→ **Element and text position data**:
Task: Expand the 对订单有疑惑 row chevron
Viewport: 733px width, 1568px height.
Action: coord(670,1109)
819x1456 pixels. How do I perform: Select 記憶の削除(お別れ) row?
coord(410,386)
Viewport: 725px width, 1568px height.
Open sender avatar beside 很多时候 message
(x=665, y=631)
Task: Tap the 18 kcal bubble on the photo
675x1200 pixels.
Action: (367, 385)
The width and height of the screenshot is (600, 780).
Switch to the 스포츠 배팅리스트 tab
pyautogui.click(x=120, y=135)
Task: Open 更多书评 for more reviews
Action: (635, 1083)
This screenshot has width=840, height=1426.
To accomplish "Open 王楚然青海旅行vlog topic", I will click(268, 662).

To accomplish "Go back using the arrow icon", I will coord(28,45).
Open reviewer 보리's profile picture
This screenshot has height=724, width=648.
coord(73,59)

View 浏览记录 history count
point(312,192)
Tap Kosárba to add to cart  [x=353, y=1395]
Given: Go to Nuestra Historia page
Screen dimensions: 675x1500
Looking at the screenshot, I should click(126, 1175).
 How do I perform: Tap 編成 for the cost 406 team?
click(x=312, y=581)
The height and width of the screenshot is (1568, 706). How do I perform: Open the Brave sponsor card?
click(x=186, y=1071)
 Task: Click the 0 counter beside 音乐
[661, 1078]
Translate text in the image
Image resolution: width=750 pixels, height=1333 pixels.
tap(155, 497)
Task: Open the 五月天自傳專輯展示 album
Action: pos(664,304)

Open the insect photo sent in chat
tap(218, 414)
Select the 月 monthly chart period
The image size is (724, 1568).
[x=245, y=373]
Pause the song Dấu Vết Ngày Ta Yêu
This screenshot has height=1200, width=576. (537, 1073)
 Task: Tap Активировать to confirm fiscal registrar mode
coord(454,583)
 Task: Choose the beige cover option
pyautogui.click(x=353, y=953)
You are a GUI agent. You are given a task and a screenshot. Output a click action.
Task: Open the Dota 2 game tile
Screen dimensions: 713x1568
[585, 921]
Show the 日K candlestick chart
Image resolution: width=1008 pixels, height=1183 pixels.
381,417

→ **PROBLEM REQUIREMENTS**: Copy out the listing word for word, from the line holding "Given: Go to Nuestra Historia page" through the last line of the listing, with both ends included.

→ **CORRECT RESULT**:
Given: Go to Nuestra Historia page
Screen dimensions: 675x1500
Looking at the screenshot, I should click(126, 1175).
 How do I perform: Tap 編成 for the cost 406 team?
click(x=312, y=581)
The height and width of the screenshot is (1568, 706). How do I perform: Open the Brave sponsor card?
click(x=186, y=1071)
 Task: Click the 0 counter beside 音乐
[661, 1078]
Translate text in the image
Image resolution: width=750 pixels, height=1333 pixels.
tap(155, 497)
Task: Open the 五月天自傳專輯展示 album
Action: pos(664,304)

Open the insect photo sent in chat
tap(218, 414)
Select the 月 monthly chart period
The image size is (724, 1568).
[x=245, y=373]
Pause the song Dấu Vết Ngày Ta Yêu
This screenshot has height=1200, width=576. (537, 1073)
 Task: Tap Активировать to confirm fiscal registrar mode
coord(454,583)
 Task: Choose the beige cover option
pyautogui.click(x=353, y=953)
You are a GUI agent. You are given a task and a screenshot. Output a click action.
Task: Open the Dota 2 game tile
Screen dimensions: 713x1568
[585, 921]
Show the 日K candlestick chart
Image resolution: width=1008 pixels, height=1183 pixels.
381,417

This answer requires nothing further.